--- Work order ---
Retrieve every line from the records in which the word "text" occurs.

──────── Material provided ────────

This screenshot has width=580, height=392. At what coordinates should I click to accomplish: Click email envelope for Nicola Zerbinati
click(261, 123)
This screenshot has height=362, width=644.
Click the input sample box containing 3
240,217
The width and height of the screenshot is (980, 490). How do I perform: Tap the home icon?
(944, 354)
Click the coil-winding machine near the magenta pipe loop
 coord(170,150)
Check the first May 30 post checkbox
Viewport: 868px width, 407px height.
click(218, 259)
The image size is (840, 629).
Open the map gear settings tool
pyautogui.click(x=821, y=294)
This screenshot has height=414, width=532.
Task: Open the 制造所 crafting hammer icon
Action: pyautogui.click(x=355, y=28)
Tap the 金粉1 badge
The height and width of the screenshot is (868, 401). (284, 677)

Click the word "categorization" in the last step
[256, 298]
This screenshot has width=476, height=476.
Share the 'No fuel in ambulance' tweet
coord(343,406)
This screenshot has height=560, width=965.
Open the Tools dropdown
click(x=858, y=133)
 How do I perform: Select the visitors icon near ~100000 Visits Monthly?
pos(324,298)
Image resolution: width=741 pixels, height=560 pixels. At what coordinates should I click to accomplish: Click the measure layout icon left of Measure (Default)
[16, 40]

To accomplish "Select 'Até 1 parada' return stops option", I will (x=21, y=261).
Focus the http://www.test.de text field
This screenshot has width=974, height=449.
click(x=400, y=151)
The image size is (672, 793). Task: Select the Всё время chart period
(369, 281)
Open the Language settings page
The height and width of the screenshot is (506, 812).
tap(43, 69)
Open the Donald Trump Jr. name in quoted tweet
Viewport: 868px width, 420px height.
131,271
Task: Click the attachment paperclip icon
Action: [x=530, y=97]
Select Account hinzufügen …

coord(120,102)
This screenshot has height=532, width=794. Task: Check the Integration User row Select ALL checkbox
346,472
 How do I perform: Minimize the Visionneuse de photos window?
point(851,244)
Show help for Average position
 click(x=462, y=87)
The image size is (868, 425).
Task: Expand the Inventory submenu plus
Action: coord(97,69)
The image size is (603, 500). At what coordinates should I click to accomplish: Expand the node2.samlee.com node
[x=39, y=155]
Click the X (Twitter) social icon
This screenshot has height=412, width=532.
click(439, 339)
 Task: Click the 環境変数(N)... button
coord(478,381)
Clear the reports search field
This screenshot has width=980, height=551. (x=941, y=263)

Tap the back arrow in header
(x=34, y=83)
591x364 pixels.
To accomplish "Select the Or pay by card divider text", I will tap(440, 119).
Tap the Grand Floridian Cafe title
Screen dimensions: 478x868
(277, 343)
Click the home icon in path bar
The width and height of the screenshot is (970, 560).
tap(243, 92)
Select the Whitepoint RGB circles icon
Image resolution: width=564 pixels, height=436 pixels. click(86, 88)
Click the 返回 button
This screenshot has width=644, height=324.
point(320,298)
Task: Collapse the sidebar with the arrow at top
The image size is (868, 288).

────────

--- Answer below ---
Focus the http://www.test.de text field
To accomplish "Select the Or pay by card divider text", I will tap(440, 119).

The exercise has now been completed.